Securing the cloud

How secure?: Cloud security is becoming increasingly important

As cloud computing continues to dominate the IT landscape, more questions are being raised about security issues surrounding the concept.

Who is responsible for security in the cloud and where does the buck stop? Who puts the company data most at risk – senior management or staff? Can the blame for security breaches be shifted to channel players and third-party service providers?

Recent research by analyst Dynamic Markets – commissioned by security vendor Sourcefire – looked more closely at security in the cloud. The survey questioned more than 500 staff and 110 IT security managers at UK firms with 250 or more employees.

According to the results, 37 per cent of those questioned felt that cloud computing vendors such as Apple, HP, IBM and Oracle will increasingly become targets of malware and hackers, but 88 per cent of respondents felt they could cope with the attacks.

In terms of the success of cloud computing, 33 per cent felt it was the way forward, with a similar number believing it to be successful in 2010 and just 14 per cent believing it is a passing fad.
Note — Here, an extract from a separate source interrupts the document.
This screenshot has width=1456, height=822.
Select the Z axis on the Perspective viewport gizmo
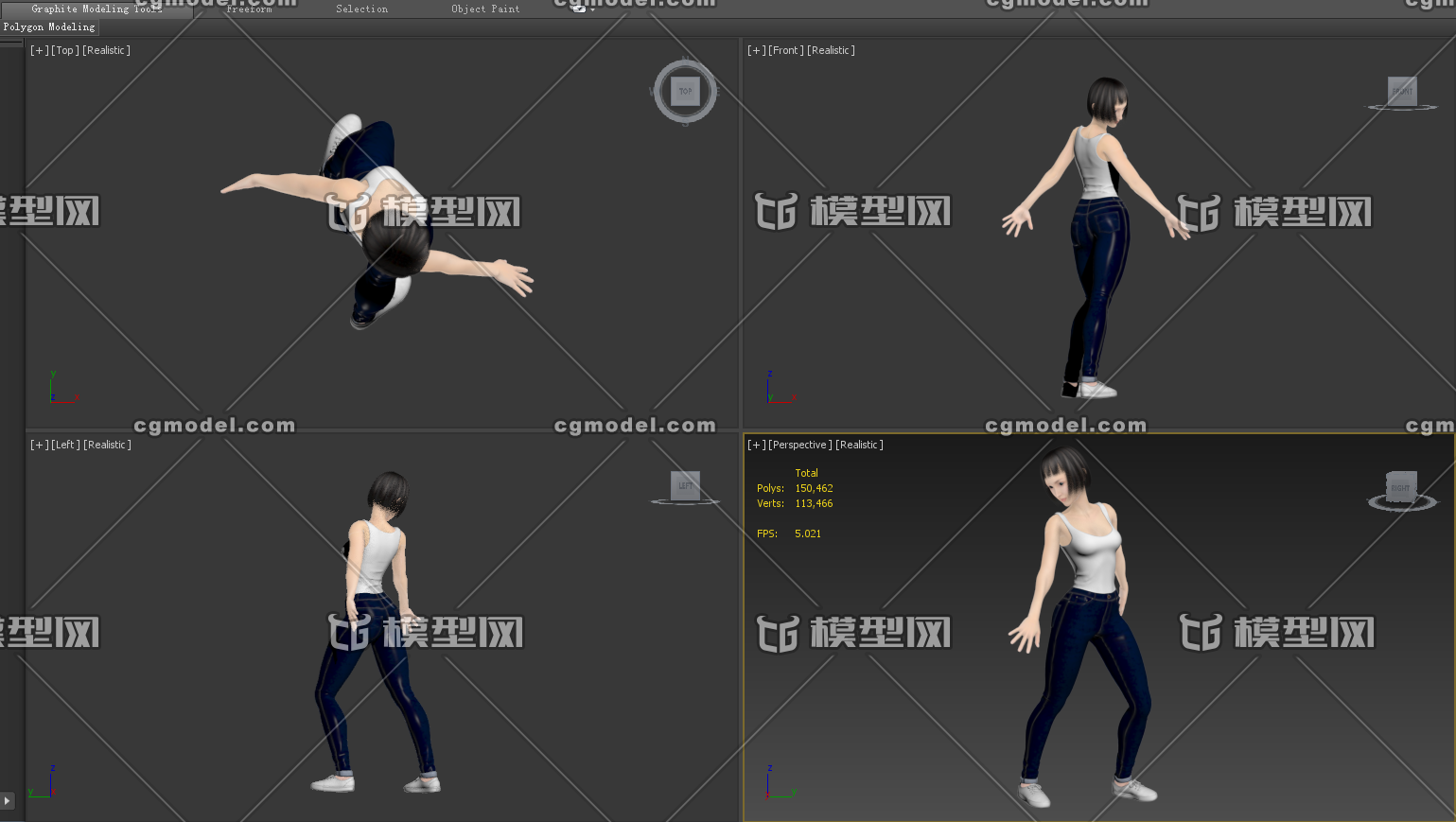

However, 37 per cent felt it would only succeed if the big vendors were to get involved.

On the up

Recent figures from IDC show the cloud is set to grow, with server hardware sales in the public cloud increasing from $582m (£364m) now to $718m in 2014, and the private cloud server revenue rising from $2.6bn to $5.7bn in the same timeframe.

Katherine Broderick, research analyst at IDC, said: “Many IT decision makers are seriously considering cloud computing as a way to dramatically simplify their sprawling virtual and physical infrastructure. However, there is lingering apprehension over issues such as integration, availability, security and costs. These concerns will continue to guide the adoption of cloud computing over the next few years.”

Dr Cherry Taylor, managing director of Dynamic Markets, said firms are already pouring resources into cloud security issues. “On average a company will spend 7.5 days a month on researching cyber threats, with 91 per cent of companies admitting to spending time on this,” she said.

Taylor said in terms of compromising company security by using mobile devices, senior managers and directors are the worst culprits.

But despite the hype surrounding the cloud, security concerns around the concept are very real.

Peter Wood, ISACA conference committee member, said: “The cloud is fundamentally outsourcing. I spend a lot of time conducting security re­views and find that the average organisation does not have enough security controls when using a third party, whatever the relationship is.”

He added that organisations need to ascertain what risk the security threat to its information actually poses to the business.

“There are a lot of areas that need to be considered when moving data to the cloud, such as where the data will reside. There is a lack of understanding of how to approach these issues,” he said. “The primary goal of the IT department is to deliver what the business wants to keep the business running and it’s all about availability and resilience. While security issues are important, they are not an automatic consideration.”

Cost over security

Stuart Noad, marketing director at security specialist VAR HP-Vistorm, said more often than not it is cost savings that drive cloud adoption, rather than the need for security.

“Organisations want to reduce overheads and costs, so any focus on security is usually an afterthought,” he said. “Perhaps that is why there is a big shift towards security outsourcing. It’s not their core business and they just want the problem taken away.”

Nikki Babatola, security specialist at analyst group Canalys, said cloud implementation and indeed the channel have a huge role to play in future security issues.

“When the decision is made to move to the cloud, it is usually made at the corporate level, and only when it is implemented are the security issues actually identified and the IT department brought in,” she said.

“Going forward, effective cloud security relies on tighter communication between IT and the business. Perhaps this is where there is a role for the channel to offer this as a service,” Babatola added.

Jonathan Armstrong, a partner at law firm Duane Morris, said service-level agreements are the best way to retain control over data and business operations in the cloud.

“I advise people that they need to think about tagging the data they put in the cloud,” he said.

Dominic Storey, technical director at Sourcefire, said that the research had raised clear questions for companies about securing their devices, accessing corporate data and the im­pact of security on the adoption of cloud computing.

“The advice for organisations is that their data is their data, no one else’s, and no amount of outsourcing changes that. People must realise the buck stops with them,” he said.

“Work that contract, make sure it covers you as much as possible, and don’t forget to ask the basic questions of your suppliers.”